At that time I believed (and still do today) that organic food tasted better than its conventionally grown counterparts. Could it be self-fulfilling prophesy?
I also thought organically grown foods brought healthier food to my table. Without pesticides, herbicides and chemical fertilizers food just had to be healthier, didn't it? I was no scientist then, and am still not one today, but it made sense to me.
In "Omniovore's Dilemma," Michel Pollan writes that in 2000 secretary of agriculture Dan Glickman stated organically grown produce was no better than conventionally grown produce. A statement taken for absolute truth, until the University of California-Davis published two studies that proved organically grown produce contained significantly more polyphenols, nutrients known to be important to human health.

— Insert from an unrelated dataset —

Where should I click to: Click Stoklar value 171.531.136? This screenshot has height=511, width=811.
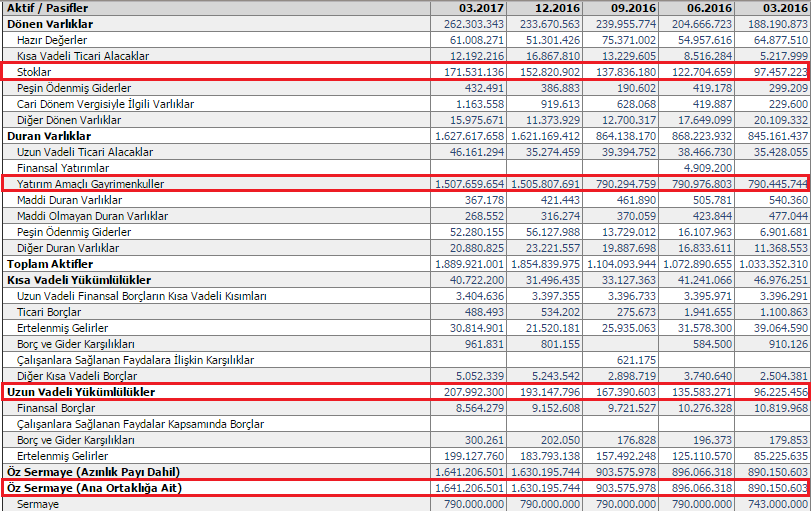coord(474,72)
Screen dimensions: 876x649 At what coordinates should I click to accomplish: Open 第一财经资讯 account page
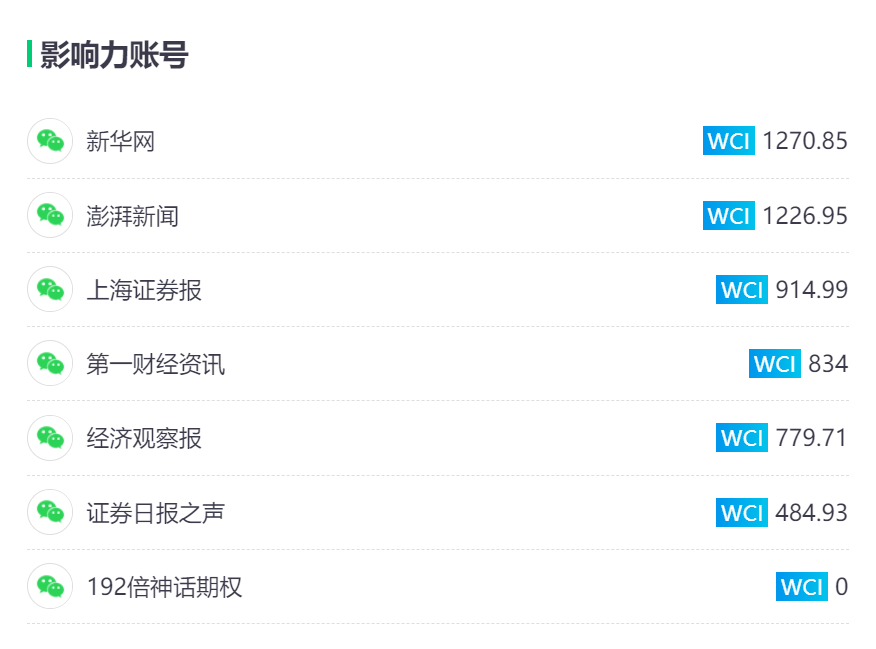click(x=155, y=364)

When I was in my twenties, my uncle owned a farm near Kenosha, Wis. where he used no herbicides, pesticides or petroleum-based nitrogen to grow crops to feed the farm animals. His cows produced great tasting milk. The eggs from chickens allowed to live outdoors not only tasted better than store-bought eggs, but they had thicker shells and, during summer months, had deep orange-yellow yolks. Store-bought just don't make scrambled eggs as good as those made with my uncle's eggs.

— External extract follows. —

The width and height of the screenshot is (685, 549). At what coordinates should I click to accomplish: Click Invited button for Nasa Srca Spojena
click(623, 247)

My uncle dreamed of raising and selling organic beef. The USDA overruled that dream with regulations favoring mega-meat processing and packing corporations. Thanks to the movie "Food, Inc.," I've learned that the USDA protects large, conventional meatpackers. Do we benefit? Hard to tell.

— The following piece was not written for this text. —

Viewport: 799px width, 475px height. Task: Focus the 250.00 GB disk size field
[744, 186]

I dream of a day when the direction of our food production returns to the past, when natural and organic is the rule not the exception, when, using sustainable practices, we produce healthier food for everyone and all family farmers can once again be proud of what they're producing.
Grandmother Mauer knew best.
• Don Mauer welcomes questions, comments and recipe make-over requests. Write him at don@theleanwizard.com.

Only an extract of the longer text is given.